Valassis announced the results of its Sixth Annual RedPlum Purse String Survey that provides greater insight into millennials and their shopping behaviors that rely more heavily on print than you might expect.
With newspaper as their number one source for coupons and deals, these promotion-sensitive millennials are getting their savings the same way as all other consumers across age groups and income levels with 51 percent indicating this print source is their first choice for savings. The top five places all respondents most often get their coupons and deals from are the newspaper; emails/coupon alerts; Internet searches; mailbox; and retail circulars. For millennials, in-store exceeds their use of retail circulars by 4 percentage points to rank fifth. From print sources, millennials get their deals:
- 33 percent from the mail;
- 21 percent from retail circulars; and
- 20 percent from coupon books.
This doesn't mean, though, that this digitally-charged, on-the-go generation is walking away from digital savings. In fact, they are leading the digital trend. Over the last 12 months, 27 percent of millennials indicated they are using more mobile coupons compared to 17 percent of the overall findings. Millennials actually are using their smartphone to a greater degree than the general population:
- 45 percent access a coupon in an email on their smartphone compared to 24 percent of all respondents;
- 41 percent access a coupon code on their smartphone versus 24 percent;
- 36 percent compare deals versus 20 percent; and
- 32 percent download a coupon to a loyalty card compared to 20 percent.
"The RedPlum Purse String Survey results are somewhat counter intuitive from what you might expect based on what we know about millennials," said Lisa Reynolds, Valassis Vice President of Consumer Engagement. "While they are heavy digital users, this group also embraces tried and true methods for savings, as much as any other age group. Promotion sensitive, they are a true testament to the use of savings from both print and digital sources."
When it comes to sharing, millennials do so at the highest rate (90 percent) among all age groups. Here's how they share:
- Word of mouth – 71 percent versus 56 percent of the general populace;
- Social – 43 percent versus 29 percent with Facebook as their channel of choice accounting for 33 percent of their social sharing, 10 percent higher than overall findings; and
- Text – 30 percent versus 19 percent.
So what type of items are they most interested in? Grocery dominates across all respondents but even more for millennials with 85 percent seeking grocery coupons compared to 78 percent of the overall findings followed by clothing and dining out.

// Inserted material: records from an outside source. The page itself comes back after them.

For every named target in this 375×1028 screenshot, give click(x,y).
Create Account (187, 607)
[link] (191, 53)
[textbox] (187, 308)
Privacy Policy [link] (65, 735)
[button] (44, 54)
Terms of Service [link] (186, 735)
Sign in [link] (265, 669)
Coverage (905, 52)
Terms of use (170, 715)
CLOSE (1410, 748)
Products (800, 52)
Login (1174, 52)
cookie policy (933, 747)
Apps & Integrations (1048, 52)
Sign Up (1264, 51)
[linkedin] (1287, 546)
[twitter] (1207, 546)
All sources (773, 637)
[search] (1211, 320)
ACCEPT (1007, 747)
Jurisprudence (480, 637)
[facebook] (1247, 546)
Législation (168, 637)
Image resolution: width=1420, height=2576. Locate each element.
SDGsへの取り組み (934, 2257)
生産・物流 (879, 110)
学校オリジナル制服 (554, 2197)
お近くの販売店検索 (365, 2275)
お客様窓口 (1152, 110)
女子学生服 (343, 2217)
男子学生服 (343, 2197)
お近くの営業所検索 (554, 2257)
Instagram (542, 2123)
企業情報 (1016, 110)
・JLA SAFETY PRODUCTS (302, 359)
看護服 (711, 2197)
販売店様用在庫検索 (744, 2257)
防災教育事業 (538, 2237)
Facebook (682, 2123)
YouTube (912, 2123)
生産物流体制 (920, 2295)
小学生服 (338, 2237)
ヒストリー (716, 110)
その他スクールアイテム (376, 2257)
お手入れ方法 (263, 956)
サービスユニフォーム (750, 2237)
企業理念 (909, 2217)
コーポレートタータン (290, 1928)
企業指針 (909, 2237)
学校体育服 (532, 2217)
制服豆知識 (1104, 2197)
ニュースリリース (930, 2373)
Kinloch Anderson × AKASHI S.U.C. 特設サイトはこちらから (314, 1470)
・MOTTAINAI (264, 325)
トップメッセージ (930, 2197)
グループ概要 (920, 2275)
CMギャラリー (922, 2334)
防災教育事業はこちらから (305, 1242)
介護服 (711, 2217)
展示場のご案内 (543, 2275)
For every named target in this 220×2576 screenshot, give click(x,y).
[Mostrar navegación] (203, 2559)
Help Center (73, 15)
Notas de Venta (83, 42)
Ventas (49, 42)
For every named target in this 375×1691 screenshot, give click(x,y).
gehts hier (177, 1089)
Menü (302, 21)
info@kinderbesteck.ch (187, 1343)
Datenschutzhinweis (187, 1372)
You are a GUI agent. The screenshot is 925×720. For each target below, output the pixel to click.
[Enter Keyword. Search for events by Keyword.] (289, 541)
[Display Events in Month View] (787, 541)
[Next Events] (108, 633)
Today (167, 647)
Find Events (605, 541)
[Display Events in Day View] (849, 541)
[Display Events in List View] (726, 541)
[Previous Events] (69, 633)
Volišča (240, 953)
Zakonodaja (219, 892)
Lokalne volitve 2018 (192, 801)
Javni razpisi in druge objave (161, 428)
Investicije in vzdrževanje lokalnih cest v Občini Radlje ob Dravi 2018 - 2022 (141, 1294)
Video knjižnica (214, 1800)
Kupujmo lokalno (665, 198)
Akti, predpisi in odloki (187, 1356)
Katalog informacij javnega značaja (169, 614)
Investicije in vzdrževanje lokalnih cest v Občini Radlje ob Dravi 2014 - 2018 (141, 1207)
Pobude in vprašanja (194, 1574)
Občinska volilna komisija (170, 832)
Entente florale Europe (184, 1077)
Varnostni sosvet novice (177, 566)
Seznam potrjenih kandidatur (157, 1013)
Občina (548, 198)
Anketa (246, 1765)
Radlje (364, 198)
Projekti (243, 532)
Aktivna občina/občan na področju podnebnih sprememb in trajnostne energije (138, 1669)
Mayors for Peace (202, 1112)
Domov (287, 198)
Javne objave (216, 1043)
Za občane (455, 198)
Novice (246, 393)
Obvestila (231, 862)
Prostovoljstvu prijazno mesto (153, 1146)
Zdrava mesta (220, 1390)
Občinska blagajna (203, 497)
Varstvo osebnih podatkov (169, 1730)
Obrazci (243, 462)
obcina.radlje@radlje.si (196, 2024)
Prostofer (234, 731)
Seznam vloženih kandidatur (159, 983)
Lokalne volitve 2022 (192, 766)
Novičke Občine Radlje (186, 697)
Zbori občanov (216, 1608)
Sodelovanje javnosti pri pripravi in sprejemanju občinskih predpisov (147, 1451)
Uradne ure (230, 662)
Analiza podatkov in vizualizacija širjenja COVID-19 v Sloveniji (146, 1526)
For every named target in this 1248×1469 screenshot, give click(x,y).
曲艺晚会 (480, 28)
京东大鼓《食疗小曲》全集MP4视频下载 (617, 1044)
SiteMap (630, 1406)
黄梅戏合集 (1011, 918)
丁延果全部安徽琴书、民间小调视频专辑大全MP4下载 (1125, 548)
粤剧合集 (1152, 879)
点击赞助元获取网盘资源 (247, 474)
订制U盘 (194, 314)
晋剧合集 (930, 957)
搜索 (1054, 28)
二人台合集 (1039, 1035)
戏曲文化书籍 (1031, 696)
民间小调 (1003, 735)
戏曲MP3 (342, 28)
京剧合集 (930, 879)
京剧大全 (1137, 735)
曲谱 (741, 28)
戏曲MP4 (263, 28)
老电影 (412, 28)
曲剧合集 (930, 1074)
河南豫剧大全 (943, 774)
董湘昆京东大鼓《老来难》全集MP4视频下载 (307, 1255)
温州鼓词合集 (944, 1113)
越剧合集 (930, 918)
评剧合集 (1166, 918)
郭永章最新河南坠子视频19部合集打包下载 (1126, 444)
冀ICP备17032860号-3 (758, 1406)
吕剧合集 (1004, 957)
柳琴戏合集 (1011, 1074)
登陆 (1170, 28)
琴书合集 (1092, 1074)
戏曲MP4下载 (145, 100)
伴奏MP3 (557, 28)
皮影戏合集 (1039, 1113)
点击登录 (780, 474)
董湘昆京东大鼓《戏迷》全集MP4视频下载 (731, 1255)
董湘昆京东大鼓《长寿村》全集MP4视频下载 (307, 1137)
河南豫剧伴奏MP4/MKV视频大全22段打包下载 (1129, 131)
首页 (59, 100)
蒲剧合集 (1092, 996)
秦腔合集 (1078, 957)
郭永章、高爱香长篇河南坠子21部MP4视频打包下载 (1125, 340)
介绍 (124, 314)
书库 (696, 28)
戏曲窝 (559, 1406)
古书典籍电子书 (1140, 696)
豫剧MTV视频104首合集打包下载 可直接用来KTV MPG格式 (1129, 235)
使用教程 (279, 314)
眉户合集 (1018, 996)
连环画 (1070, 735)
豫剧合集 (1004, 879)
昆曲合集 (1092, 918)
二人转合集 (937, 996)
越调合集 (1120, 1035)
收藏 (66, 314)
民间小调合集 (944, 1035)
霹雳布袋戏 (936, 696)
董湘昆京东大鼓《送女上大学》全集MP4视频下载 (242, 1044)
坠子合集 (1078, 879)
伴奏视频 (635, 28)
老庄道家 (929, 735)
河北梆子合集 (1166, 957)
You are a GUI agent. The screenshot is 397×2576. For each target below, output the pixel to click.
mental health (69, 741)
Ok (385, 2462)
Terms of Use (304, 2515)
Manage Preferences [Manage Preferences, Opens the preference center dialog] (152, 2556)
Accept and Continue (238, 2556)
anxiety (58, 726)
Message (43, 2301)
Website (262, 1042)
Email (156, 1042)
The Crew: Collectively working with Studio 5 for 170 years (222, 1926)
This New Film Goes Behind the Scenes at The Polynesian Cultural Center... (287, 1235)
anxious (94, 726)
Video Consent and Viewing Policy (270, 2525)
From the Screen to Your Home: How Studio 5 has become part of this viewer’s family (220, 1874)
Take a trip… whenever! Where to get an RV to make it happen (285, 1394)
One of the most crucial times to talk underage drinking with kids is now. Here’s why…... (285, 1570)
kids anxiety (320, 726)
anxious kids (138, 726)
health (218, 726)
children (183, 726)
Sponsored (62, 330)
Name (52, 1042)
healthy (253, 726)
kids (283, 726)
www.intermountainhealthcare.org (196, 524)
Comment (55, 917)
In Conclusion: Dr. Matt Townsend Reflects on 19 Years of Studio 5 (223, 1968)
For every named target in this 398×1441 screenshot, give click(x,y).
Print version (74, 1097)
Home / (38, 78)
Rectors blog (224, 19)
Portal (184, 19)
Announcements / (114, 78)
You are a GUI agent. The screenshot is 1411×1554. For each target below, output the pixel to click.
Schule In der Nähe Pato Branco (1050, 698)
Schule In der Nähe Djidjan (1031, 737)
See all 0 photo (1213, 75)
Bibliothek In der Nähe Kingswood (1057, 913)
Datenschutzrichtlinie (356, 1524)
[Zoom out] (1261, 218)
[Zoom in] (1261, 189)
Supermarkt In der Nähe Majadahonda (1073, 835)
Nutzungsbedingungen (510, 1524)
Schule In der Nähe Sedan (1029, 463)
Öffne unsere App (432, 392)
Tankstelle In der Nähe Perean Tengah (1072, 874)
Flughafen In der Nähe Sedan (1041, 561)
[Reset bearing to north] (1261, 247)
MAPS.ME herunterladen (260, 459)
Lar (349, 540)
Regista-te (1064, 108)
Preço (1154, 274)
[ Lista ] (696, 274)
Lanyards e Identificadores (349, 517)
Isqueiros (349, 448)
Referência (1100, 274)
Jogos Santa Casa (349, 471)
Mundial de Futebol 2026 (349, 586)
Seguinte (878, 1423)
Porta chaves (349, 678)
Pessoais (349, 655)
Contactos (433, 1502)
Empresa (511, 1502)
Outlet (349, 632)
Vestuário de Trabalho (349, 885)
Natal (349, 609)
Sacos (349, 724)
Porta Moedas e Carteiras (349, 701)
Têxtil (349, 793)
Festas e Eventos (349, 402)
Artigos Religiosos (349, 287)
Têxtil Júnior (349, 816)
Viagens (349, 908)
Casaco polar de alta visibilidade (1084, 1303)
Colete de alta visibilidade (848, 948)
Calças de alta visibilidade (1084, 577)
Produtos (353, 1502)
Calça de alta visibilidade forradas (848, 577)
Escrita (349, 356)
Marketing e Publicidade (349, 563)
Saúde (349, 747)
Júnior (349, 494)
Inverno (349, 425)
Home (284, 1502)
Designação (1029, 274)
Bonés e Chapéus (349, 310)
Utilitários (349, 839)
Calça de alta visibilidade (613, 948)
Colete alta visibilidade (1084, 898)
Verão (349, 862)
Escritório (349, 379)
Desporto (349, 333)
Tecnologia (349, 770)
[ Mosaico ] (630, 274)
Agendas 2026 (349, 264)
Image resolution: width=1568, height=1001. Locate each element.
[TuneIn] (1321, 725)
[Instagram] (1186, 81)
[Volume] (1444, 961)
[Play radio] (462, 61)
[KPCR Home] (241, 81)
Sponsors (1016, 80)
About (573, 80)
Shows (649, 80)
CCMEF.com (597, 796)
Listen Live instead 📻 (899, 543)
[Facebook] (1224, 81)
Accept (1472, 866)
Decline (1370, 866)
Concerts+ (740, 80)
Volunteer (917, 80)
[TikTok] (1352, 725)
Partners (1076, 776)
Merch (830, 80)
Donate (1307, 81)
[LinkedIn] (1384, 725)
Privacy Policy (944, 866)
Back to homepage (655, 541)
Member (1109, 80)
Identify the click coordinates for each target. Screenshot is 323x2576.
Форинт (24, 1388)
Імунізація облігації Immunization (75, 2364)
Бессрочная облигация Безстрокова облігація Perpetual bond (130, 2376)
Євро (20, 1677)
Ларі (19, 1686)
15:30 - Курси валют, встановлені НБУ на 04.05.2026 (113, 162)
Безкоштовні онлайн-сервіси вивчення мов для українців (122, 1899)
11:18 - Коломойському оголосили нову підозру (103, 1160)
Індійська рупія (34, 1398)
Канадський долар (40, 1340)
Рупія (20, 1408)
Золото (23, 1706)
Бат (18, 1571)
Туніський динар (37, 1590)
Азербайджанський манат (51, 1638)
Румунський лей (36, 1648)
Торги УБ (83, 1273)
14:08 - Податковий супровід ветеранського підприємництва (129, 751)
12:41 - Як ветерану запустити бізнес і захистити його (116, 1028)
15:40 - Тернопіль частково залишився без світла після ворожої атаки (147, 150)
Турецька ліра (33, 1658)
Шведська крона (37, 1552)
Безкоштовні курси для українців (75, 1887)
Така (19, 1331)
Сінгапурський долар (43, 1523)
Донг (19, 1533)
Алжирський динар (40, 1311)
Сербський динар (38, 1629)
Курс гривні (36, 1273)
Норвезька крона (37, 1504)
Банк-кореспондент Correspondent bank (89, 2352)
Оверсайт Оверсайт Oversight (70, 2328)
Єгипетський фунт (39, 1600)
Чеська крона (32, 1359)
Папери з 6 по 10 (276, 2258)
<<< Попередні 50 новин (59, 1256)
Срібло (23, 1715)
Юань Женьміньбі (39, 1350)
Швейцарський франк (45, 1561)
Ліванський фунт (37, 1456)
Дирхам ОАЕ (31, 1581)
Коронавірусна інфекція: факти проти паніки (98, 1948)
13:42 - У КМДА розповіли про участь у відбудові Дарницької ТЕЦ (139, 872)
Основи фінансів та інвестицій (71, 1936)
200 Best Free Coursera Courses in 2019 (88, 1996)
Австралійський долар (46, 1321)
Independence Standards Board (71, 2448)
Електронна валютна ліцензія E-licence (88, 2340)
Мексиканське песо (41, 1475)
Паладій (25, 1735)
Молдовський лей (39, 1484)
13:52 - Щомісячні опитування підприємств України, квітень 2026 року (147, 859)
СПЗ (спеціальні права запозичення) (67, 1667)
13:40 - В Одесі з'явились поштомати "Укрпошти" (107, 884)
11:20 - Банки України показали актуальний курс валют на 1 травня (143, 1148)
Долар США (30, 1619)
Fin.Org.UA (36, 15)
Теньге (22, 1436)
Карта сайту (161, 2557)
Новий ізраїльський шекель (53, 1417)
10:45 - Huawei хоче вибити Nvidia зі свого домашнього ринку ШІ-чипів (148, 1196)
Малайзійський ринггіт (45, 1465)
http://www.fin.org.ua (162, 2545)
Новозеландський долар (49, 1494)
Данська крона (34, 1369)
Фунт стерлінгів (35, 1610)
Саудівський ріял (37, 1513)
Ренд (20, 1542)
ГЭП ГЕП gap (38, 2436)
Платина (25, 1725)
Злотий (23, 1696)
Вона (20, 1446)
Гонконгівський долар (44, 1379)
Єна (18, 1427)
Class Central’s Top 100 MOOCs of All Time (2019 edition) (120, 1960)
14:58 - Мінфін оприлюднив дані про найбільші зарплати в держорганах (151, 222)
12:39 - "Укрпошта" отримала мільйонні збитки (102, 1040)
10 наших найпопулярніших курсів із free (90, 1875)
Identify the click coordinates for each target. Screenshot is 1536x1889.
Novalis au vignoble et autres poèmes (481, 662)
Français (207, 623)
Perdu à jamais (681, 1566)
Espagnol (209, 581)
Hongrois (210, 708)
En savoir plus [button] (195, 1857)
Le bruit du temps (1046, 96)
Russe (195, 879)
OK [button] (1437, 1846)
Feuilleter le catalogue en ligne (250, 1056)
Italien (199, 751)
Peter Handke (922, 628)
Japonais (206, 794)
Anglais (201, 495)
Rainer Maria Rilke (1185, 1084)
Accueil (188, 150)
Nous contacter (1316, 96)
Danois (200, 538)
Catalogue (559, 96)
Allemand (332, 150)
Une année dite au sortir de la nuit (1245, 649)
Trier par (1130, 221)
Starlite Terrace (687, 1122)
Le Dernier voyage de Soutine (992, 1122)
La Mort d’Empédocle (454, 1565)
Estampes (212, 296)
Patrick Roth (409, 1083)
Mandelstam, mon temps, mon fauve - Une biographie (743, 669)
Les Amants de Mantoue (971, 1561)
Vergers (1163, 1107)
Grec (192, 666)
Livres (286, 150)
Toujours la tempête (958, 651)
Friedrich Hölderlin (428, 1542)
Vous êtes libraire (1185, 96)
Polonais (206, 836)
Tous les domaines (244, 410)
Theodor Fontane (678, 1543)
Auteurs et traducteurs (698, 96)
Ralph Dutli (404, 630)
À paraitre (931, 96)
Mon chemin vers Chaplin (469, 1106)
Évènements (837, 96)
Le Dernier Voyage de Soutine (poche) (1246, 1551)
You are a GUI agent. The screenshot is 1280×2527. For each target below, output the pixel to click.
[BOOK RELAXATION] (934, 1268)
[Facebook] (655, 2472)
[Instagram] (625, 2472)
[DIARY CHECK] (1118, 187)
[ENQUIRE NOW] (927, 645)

When it comes to consumer confidence, there is a significant difference among Haves (those with an income over $60,000) versus the Have Nots (those with an income under $60,000), although interestingly, there is not a significant difference in their savings behaviors. Almost half of the Haves (48 percent) are feeling the same as last year about their family's financial situation compared to 39 percent of Have Nots. Moreover, 38 percent of the Have Nots are feeling either less confident than last year or not confident at all versus 26 percent of the Haves.
When looking for savings, more than half of mobile users indicated they are likely to identify an item in store but make the purchase online for clothing/shoes (61 percent); household goods (52 percent), and big ticket items (55 percent). In all instances, this behavior was driven by a better price.
"Consumers have become efficient deal-seekers and are achieving savings by clipping coupons, downloading them to their smartphones and sharing with friends in a variety of ways including across their social networks. It's a new world," Reynolds added. "The path they take to make their purchase decisions is varied and marketers are taking note to better engage and activate consumers wherever they plan, shop, buy and share."